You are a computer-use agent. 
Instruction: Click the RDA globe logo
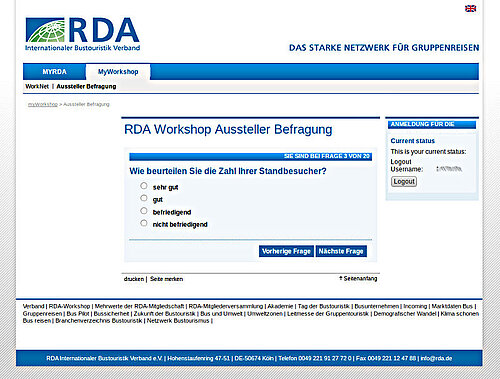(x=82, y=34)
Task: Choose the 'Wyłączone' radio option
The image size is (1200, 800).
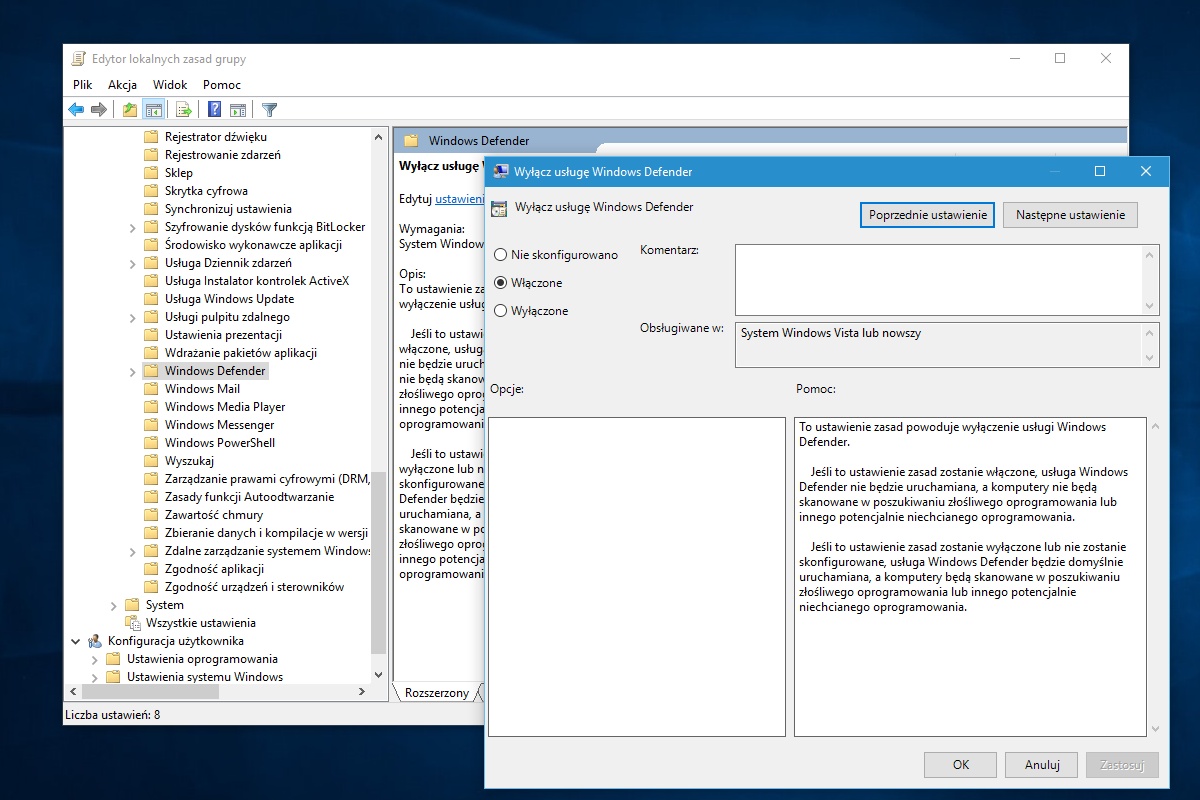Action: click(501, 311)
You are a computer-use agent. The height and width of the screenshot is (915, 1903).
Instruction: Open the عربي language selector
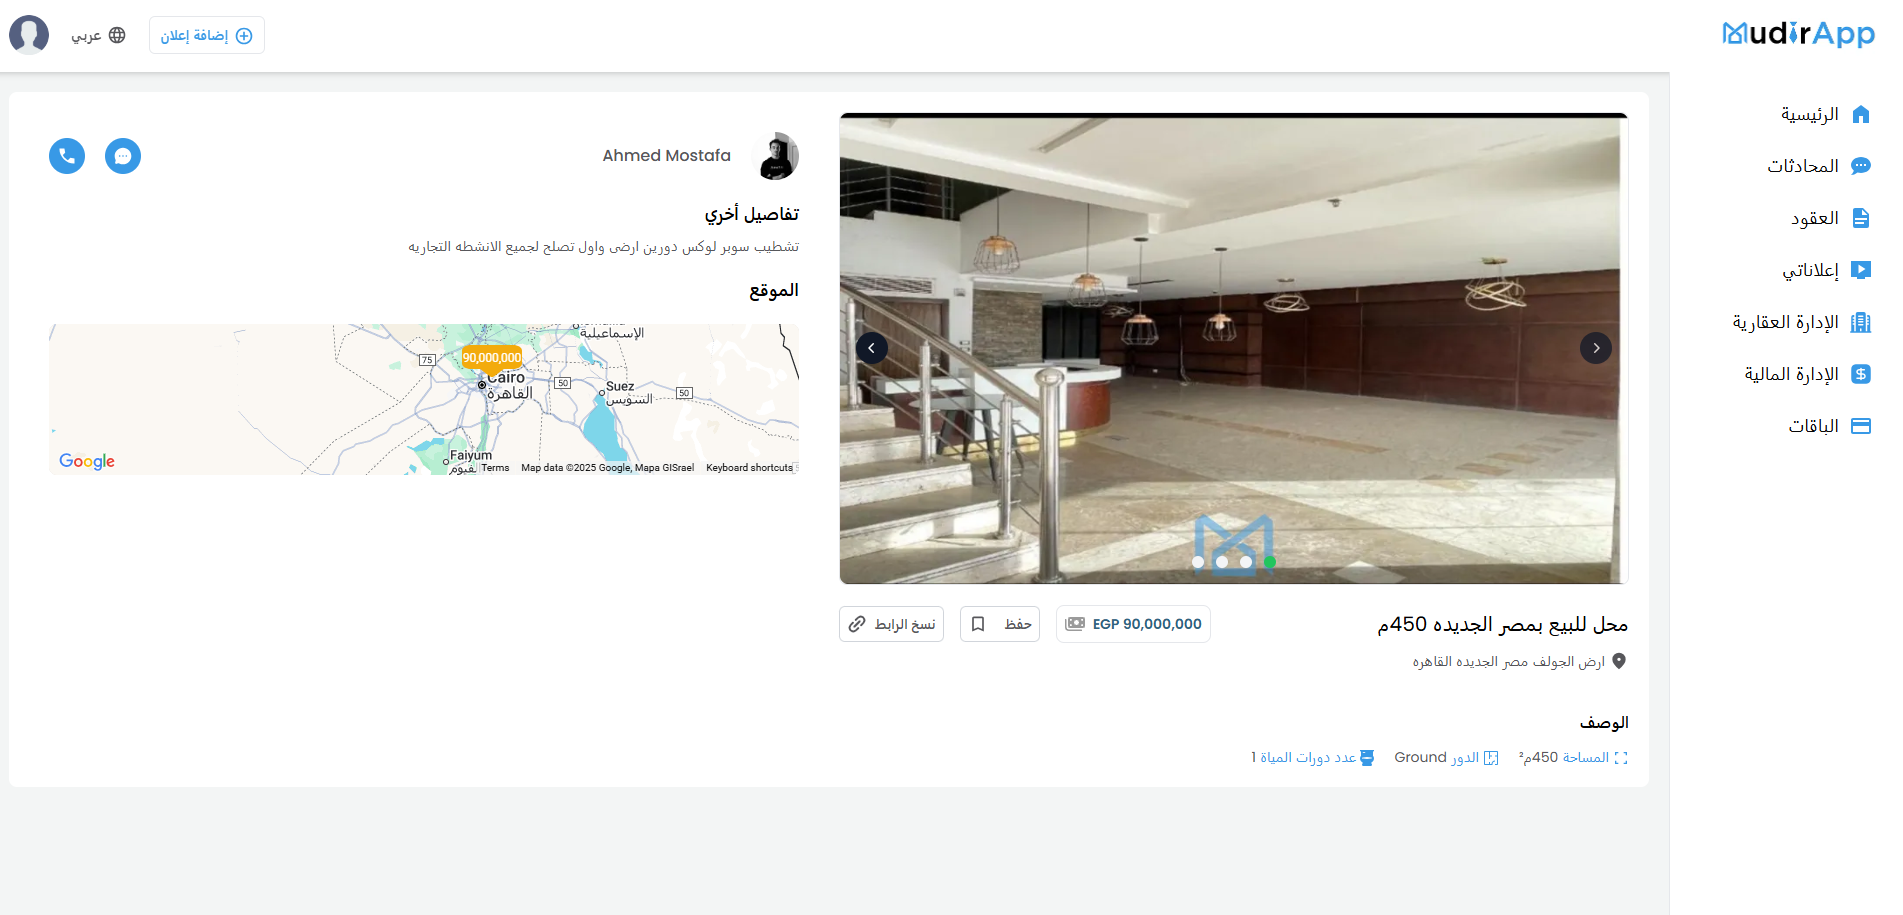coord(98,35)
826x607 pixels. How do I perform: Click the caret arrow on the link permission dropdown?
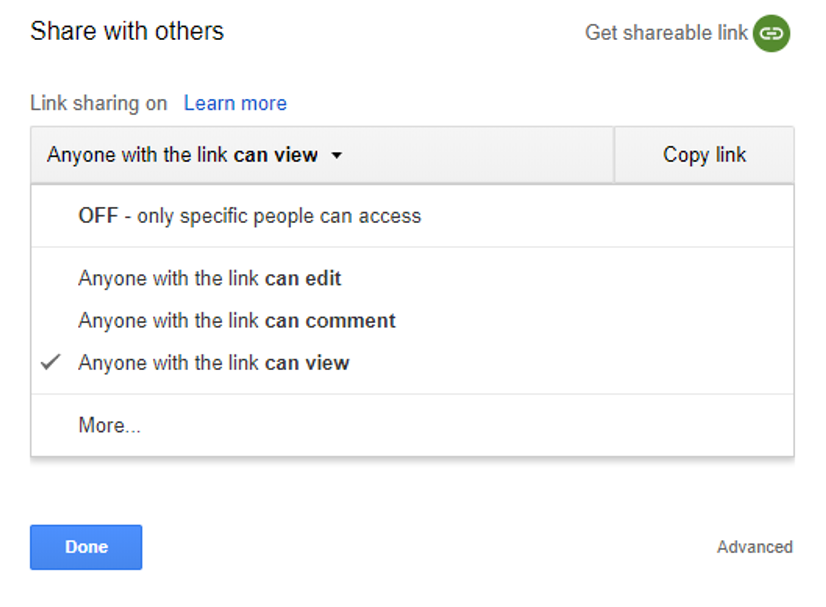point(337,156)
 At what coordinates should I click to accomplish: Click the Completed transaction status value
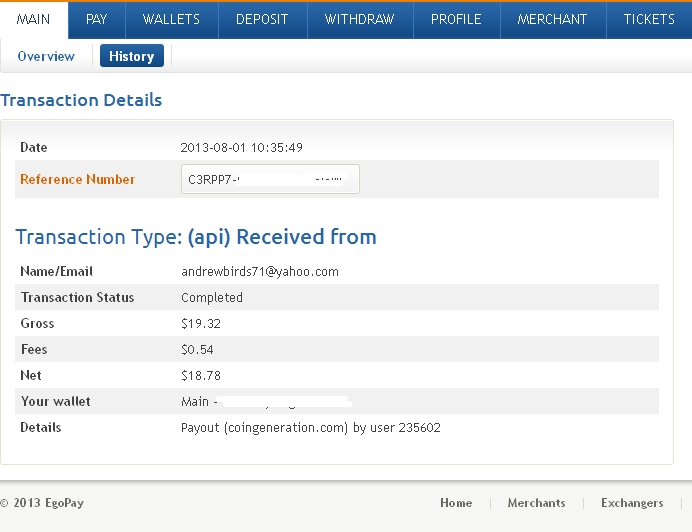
================================
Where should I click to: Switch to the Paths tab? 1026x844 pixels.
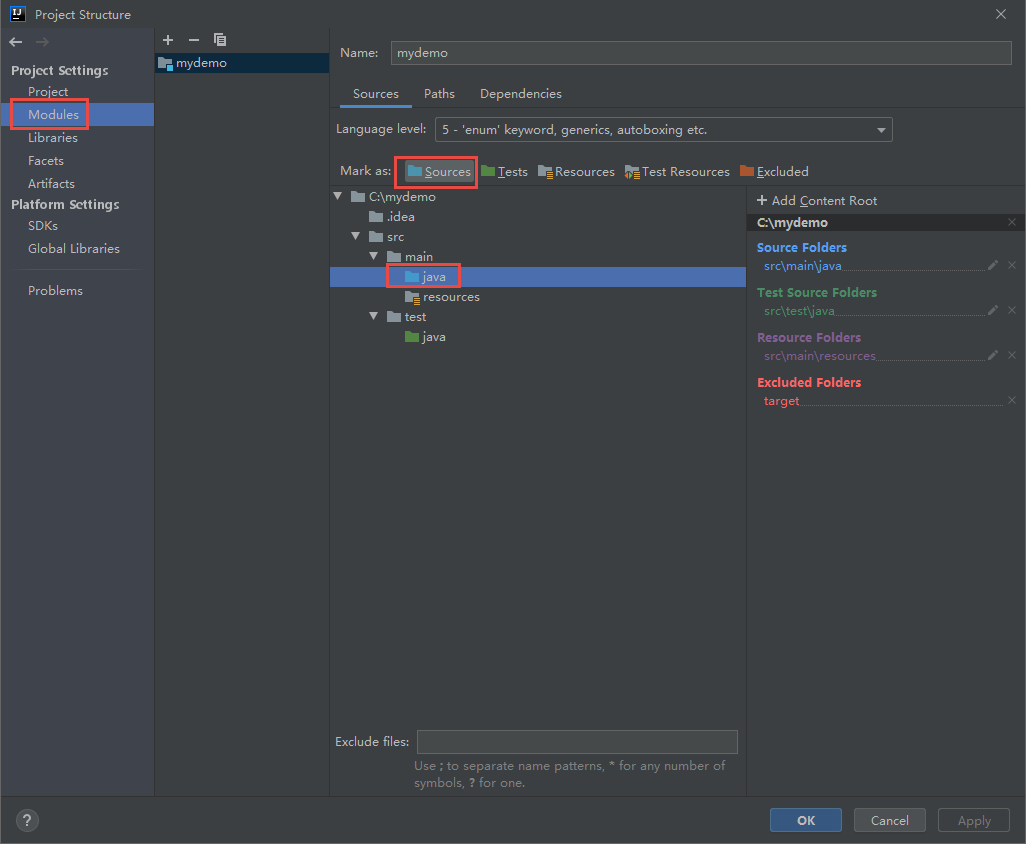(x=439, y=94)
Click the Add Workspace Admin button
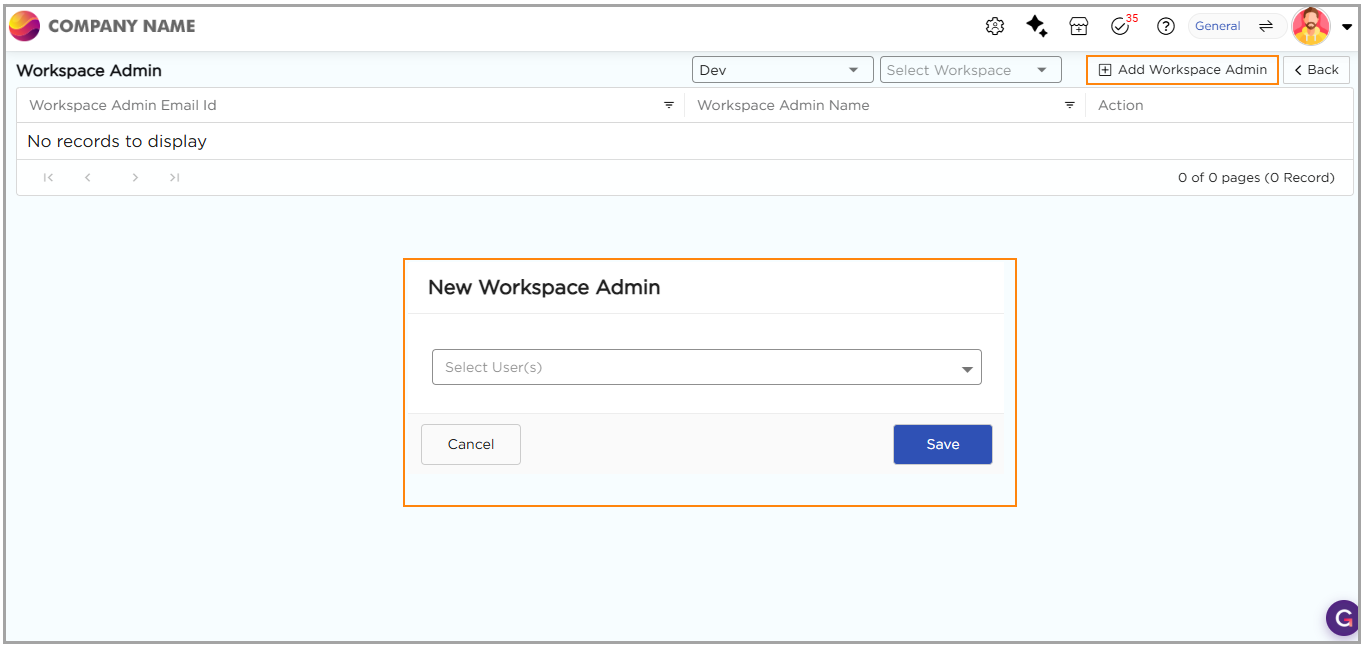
================================
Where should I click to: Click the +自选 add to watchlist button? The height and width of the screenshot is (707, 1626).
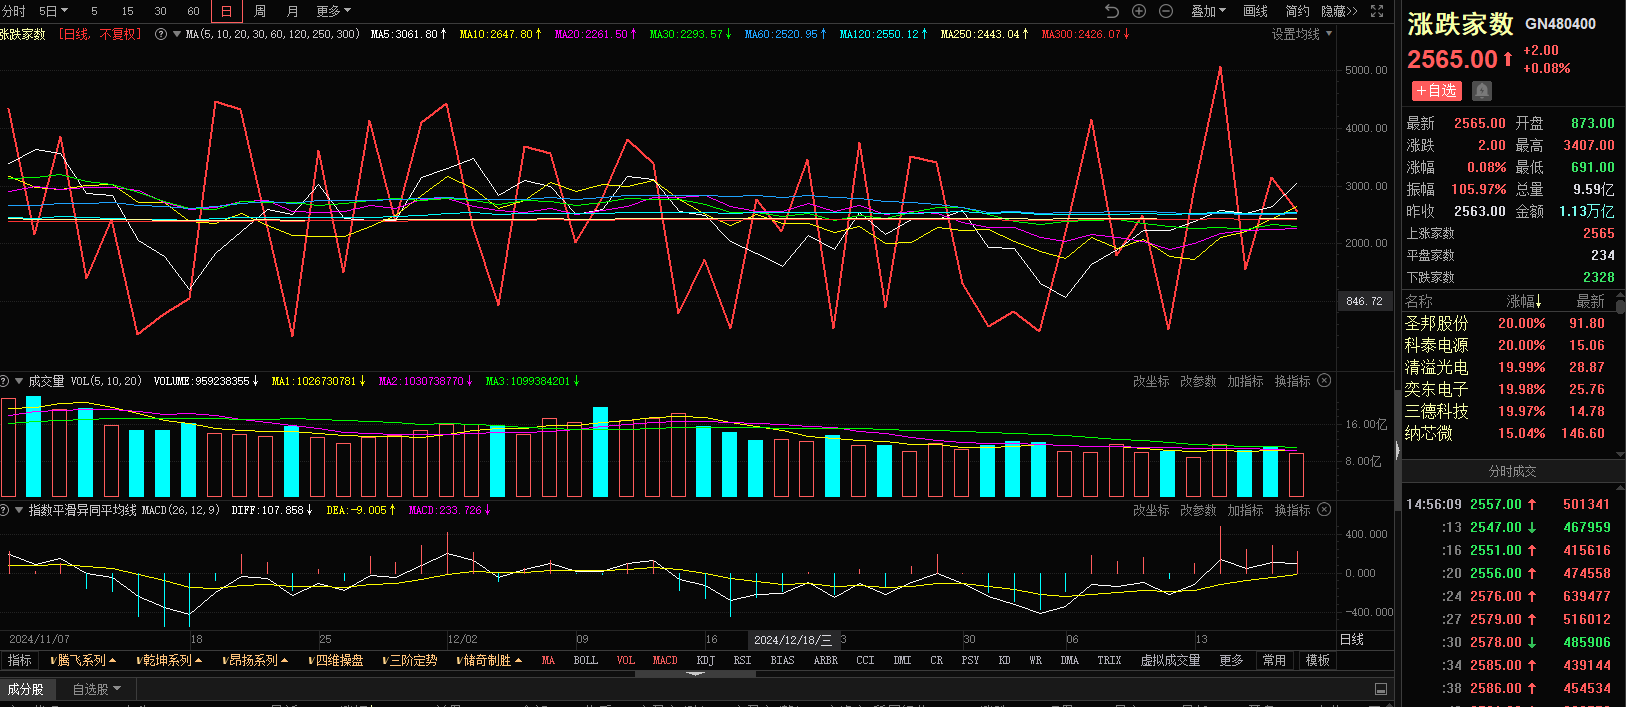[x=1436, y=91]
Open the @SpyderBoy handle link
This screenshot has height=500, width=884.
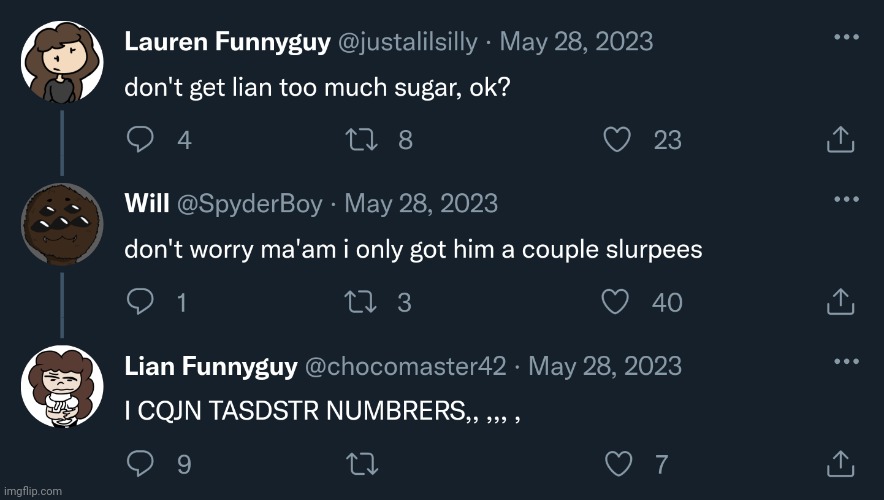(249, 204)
================================
■ **Aim of the task**:
Pick out and copy the lines of the material that include the word "computer".

■ **Written solution**:
You are a computer-use agent. 
You are a computer-use agent. The height and width of the screenshot is (915, 1903).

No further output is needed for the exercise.